The Miracle of the Market
For the first time in human history, we’ve seen societies emerge with widespread material abundance. Innovations in economic production have far outpaced the Malthusian scarcity trap. There are many reasons for this. Advances in technology, radically improved infrastructure for communication and transportation, improvement in food production and storage, investments in human capital, and ever expanding trade have all played roles. But at the core of it all is a dynamic economic information system.
In the previous post I said that the biggest macro-economic questions a society faces are how much of which things should be produced and how to achieve a just distribution. The production question requires that we have some way of determining how much people need of a particular item, determine how much capacity we need to allocate to meet the need, and find the resources required to produce it. The problem is that in any given nano-second, some needs are met while others emerge. In the next nano-second, it shifts again. And this is just one product. Multiply this by millions, if not billions, of individual items. There is simply no way to monitor what level of need exists at any precise moment in time and assuming we could know it would be obsolete a nano-second later. We need a real-time dynamic feedback loop. Fortunately, we have one. It is called the market.
Let’s take a practical example. Who should determines how many number 2 wooden pencils I need right now? I should. I’m the one best positioned to weigh competing demands and opportunities in my life. I’m best positioned to know my self-interest. For whatever reason, I’ve decided I need a box of two dozen pencils.

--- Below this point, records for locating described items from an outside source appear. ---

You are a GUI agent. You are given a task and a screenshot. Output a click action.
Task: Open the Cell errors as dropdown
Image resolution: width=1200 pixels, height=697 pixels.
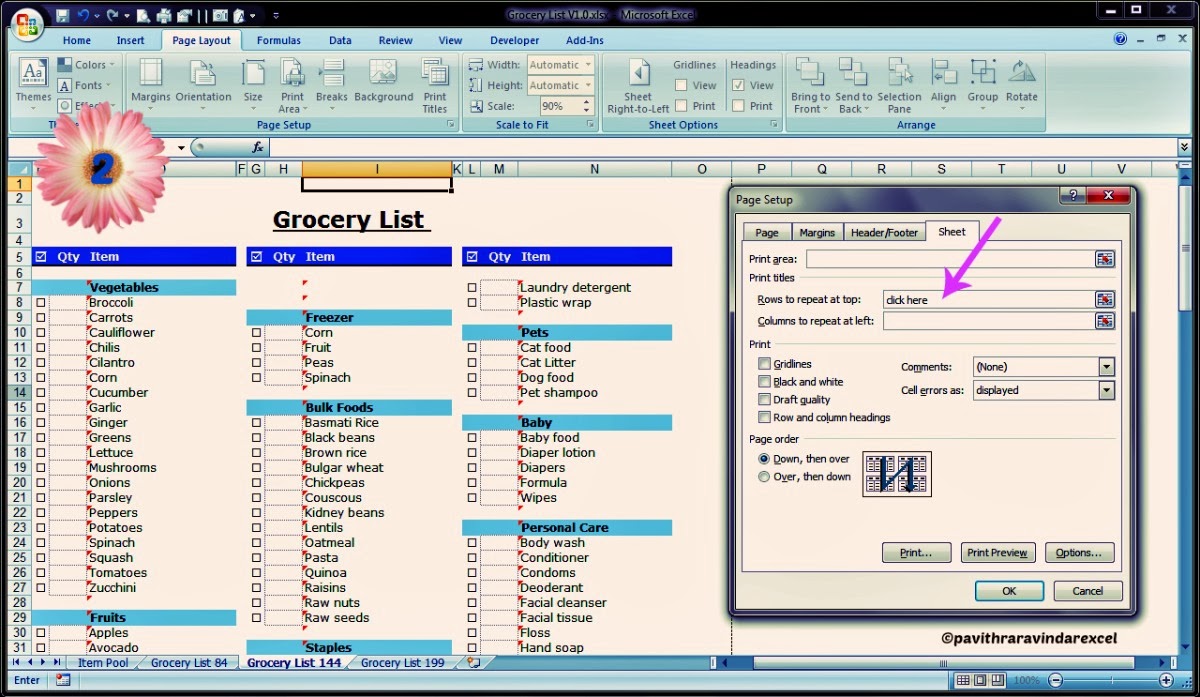1106,390
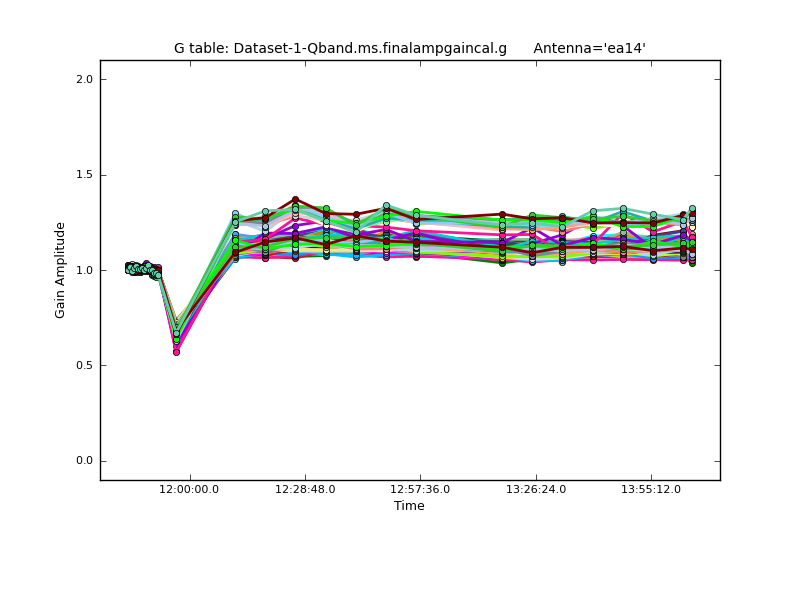
Task: Click the 1.5 y-axis tick label
Action: (x=84, y=175)
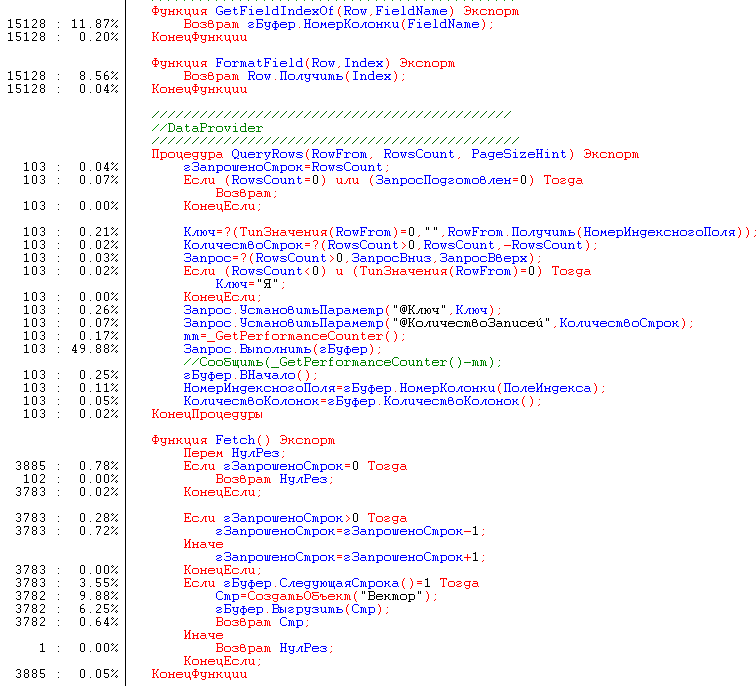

Off I go to the business-supply store. I find a box of number 2 pencils. If they’re priced higher then I think they should be, I might look elsewhere or I might rethink my need. If they are lower than I expected, I might be enticed to buy more than I thought. They cost about what I expected them to, so I buy them.

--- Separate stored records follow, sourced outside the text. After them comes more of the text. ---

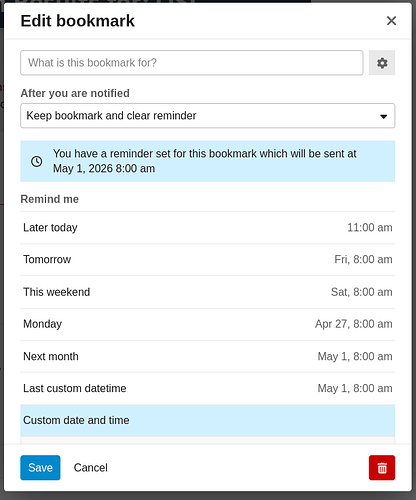Pick This weekend reminder
Viewport: 416px width, 500px height.
click(208, 292)
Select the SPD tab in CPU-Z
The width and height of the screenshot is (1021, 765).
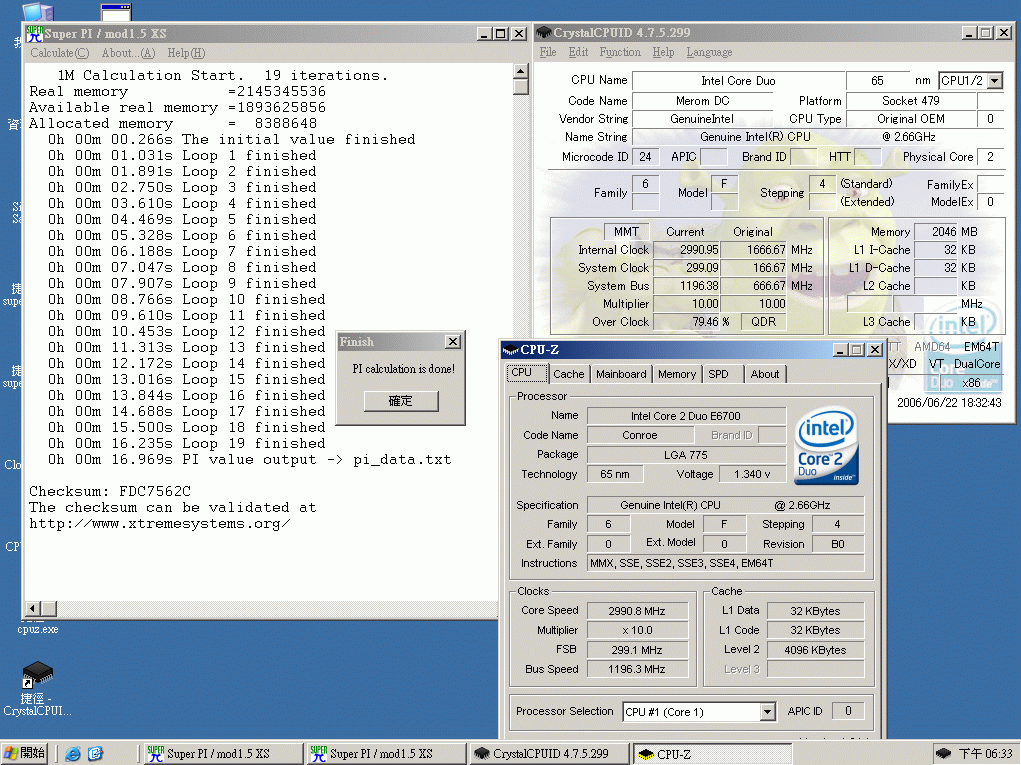[x=718, y=374]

The business-supply store’s computer tracks how many boxes of pencils have been sold. When it falls to a certain level, the store determines that it is in their self-interest to buy more pencils from pencil manufactures, likely tracking multiple suppliers to see who is offering the best deal at the moment. The store orders the pencils.

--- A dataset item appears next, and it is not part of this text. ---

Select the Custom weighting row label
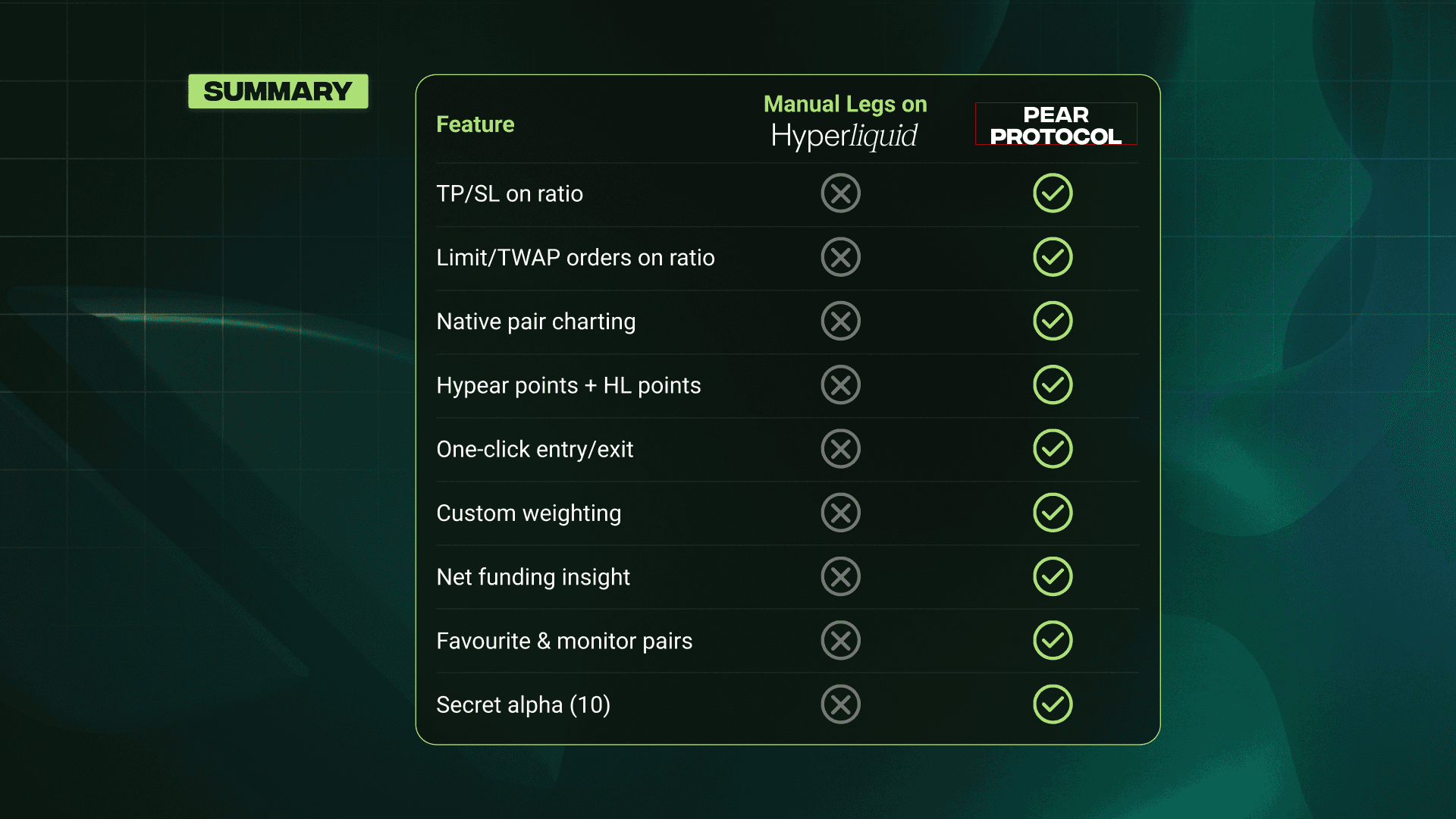 529,513
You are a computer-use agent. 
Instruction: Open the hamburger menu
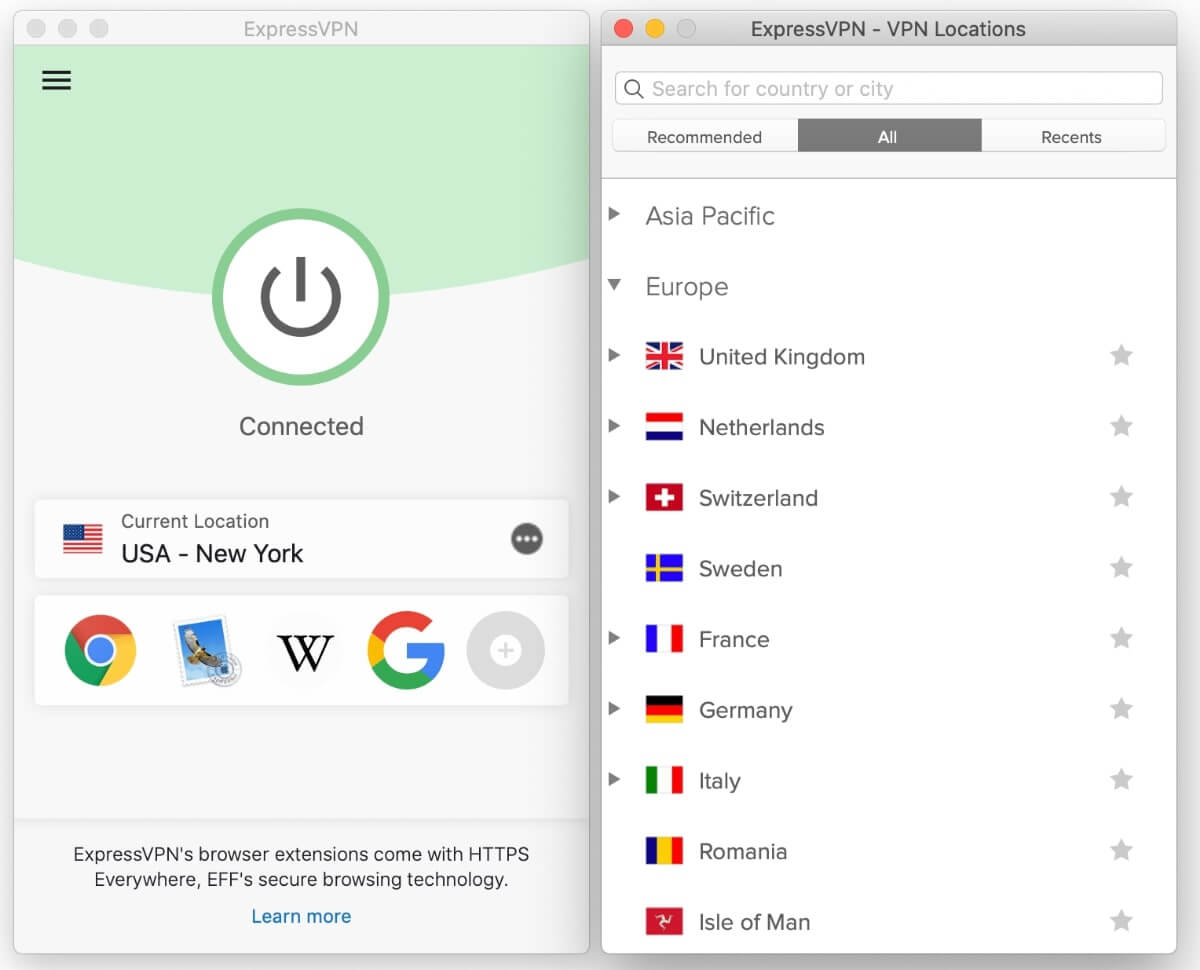click(x=56, y=80)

The pencil manufacturer takes the order from the business-supply stoare, along with orders from other buyers, and determines how many pencils are going to be needed to fill the orders at the agreed upon price. She then determines that it is in her self-interest to fill this order. She determines how much of the following are required: The wood and the lead, the paint that goes on the pencil, the metal tip that goes on the end of the pencil to hold an eraser, the eraser, the cardboard box to hold the pencils, the shrink wrap material to wrap the boxes, the number of lager boxes to hold the smaller boxes, the number of pallets to hold the larger boxes …. you get the picture.
Then the lumber mill, the lead mine, the paint manufacturer, the tin seller, the eraser producer, the box manufacturer, the shrink wrap supplier, the pallet company, etc., take the order they got from the pencil manufacturer and combine it with others they have received from other businesses and decide if it is in their self-interest to supply their goods at the price the pencil manufacturer is offering. They place their orders with their many suppliers and the whole process becomes incomprehensibly complex. The pencil is a very simple product and I’ve way oversimplified things here. (See I Pencil for a more intriguing essay.) Now multiply this scenario times millions and millions of products and there is no way to appreciate the magnitude of what is happening across the economy.
At any point in these transactions buyers and suppliers can bid prices in either direction depending on what they think is in their self-interest. Each bid causes a ripple to hit the market and requires players to adjust. Our economy has no pencil Czar to oversee that an adequate supply of pencils are made and distributed. Yet day after day a sufficient number of pencils are produced and sold at a reasonable price. Pencil production is achieved by a massively complex information system with a real-time feedback loop communicated through bids and sells. Those bids and sells are a product of each individual player weighing what is in their self-interest. And, assuming no deception or coercion, if both parties agree that a transaction is in their self-interests, then it is a win-win situation.
People being responsible for themselves and then acting on their self-interest in the marketplace is the most effective way to manage the production and distribution of goods in an unfathomably complex economy like ours. To the degree that economies move more to this economic communication system (supported by things like communication and transportation infrastructure, and appropriate legal structures), they create an economy that produces material abundance and meets basic needs well. In historical terms, it is something truly to be marveled at.
Therefore, if we just get out of the way and let people freely act on their self-interest we can achieve a Utopian world approaching the coming shalom of the Kingdom of God, right? Categorically and unequivocally wrong! Earlier I said the individual is the one who is in the best position to know what is in his or her self-interest. Clearly we know we need food, shelter, and clothing, but when we get much beyond that, how many of truly know what our self-interest ultimately is? It is one thing to acknowledge that we are each best positioned to know what is in our self-interest but it is profoundly another to say that we truly do know our ultimate self-interest, much less that we act on it.
Market economies are creating unprecedented abundance and that can be celebrated. But tremendous evil and mischief is also done by people having the freedom to act on their perceived self-interest. The dilemma is that economies without this freedom do not create abundance and still tend to create just as much, if not more, evil and mischief. Trusting to self-interest alone is not enough.